READING TEXT:
*** Block opens ***

Thursday 14 June 2018

Animal Senses

 From:  http://www.cracked.com/article_19952_the-6-most-mind-blowing-animal-senses.html

Vampire bats are the only mammals that subsist entirely on blood -- otherwise, we'd just call them "bats." Getting their nightly blood dinner, however, requires a supersense that you probably didn't even know existed.

That nose that God forgot actually can sense the heat of your blood flowing through your veins.
Its nose-lip combo contains infrared heat cells that can sense the warmth of the blood at a distance. The crazy part is that they know where the best veins are.
Their system for heat detection is so efficient that they don't waste time. The vampire bat hones right in on the vein, first time, every time.

 "Gross, these pork chops are still raw!"


Catfish Are Giant Swimming Tongues

Yes, catfish are just huge, fish-shaped tongues, continuously licking our waterways.
The average person has about 10,000 taste buds, all in about the same place -- the mouth. According to one neurophysiologist who happens to be a catfish expert, a small 6-inch catfish can have over 250,000 taste receptors located all over its body. Or as he put it, it'd be like "if the tip of your tongue grew out and covered your body." Which is to say, you cannot touch a catfish somewhere where it cannot taste you.
Can you imagine walking through a room and tasting THE ROOM as you went by? That's what it's like to be a catfish ... all day and all night. Water pollution? Tasted it. The collective pees and poops of all the water animals in its vicinity? He tastes that shit in his sleep -- literally. There is nowhere for this animal to hide from the taste of the nastiness around him.

*** Block closes ***

EXCERPTED RECORDS:
*** Block opens ***

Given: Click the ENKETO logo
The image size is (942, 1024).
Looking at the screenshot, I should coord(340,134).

*** Block closes ***
*** Block opens ***

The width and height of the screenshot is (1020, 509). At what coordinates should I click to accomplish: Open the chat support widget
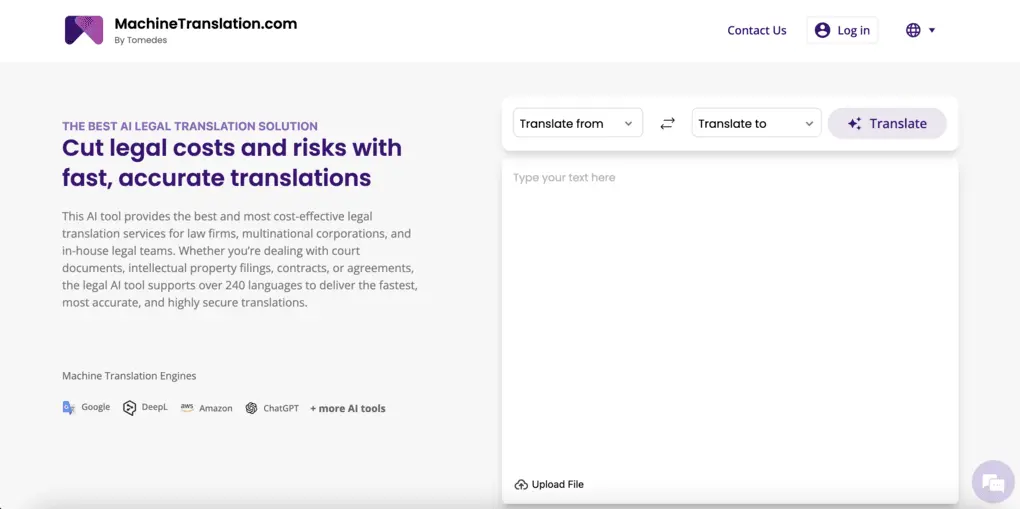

*** Block closes ***

YOUR TASKS:
A. According to the animal senses text, how many taste receptors can a small 6-inch catfish have?
B. In the animal senses text, shorten the paragraph that begins "The average person has about 10,000 taste buds" into a brief list of its main facts.
C. Write what comes next in the animal senses text, starting after its final sentence.

ANSWERS PER TASK:
A. Over 250,000, located all over its body.

B.
- A person has about 10,000 taste buds, nearly all in the mouth.
- A catfish expert says a small 6-inch catfish can have over 250,000 taste receptors all over its body.
- He compared it to the tip of your tongue growing out to cover your whole body.
- So there is no spot where you can touch a catfish without it tasting you.

C.
Of course, the catfish's sense of taste is how it locates and tracks down its food. Most of its taste buds are concentrated on its Fu Manchu mustache*, which kind of acts like a taste antenna as it swims through the current, tasting for the putrid slime trail of some prey it can swallow up




A Narwhal's Tusk Is a Huge Sensory Organ

 For years, scientists have wondered what the hell was up with narwhals, the bizarre creatures that look like manatees, only with gigantic horns growing from their skulls. Are they the unicorns of the sea, and if so, do you need a human virgin to trap them? These are the questions that even science can't answer.

What we have figured out is what's up with the narwhal's single tusk. For one thing, it's not a tusk -- it's a tooth. One long, weird, spiral tooth. But what we didn't know until recently was that the narwhal's tooth is covered with 10 million nerve endings. It's not a weapon or a hunting tool , as previously assumed. It's a sensory organ capable of things we're just now starting to figure out.

A Spookfish Can Hunt and Keep a Lookout Simultaneously, With Mirrorvision

If you had to guess which parts of that nightmare are its eyes , you'd go for those big orange spheres. But the reality is much cooler than that.
You see, fish that live in the endless night of the  depths face a problem: they have to look for food while staying alert against their own predators. You almost need eyes in the back of your head ... or the ability to look up and down at the same time. This fish does that, with internal mirrors.

The spookfish has split eyes, so it can see in both directions at once -- it's literally like having eyes in the back of its head. It's actually not a separate pair of eyes, but a complicated system that uses a curved mirror of reflective plates to collect the miniscule bits of light to be found a half-mile under the surface. So it's less like having eyes in the back of your head and more like having a pair of those sunglasses with mirrors that let you see behind you. It is the only vertebrate creature on earth that does this.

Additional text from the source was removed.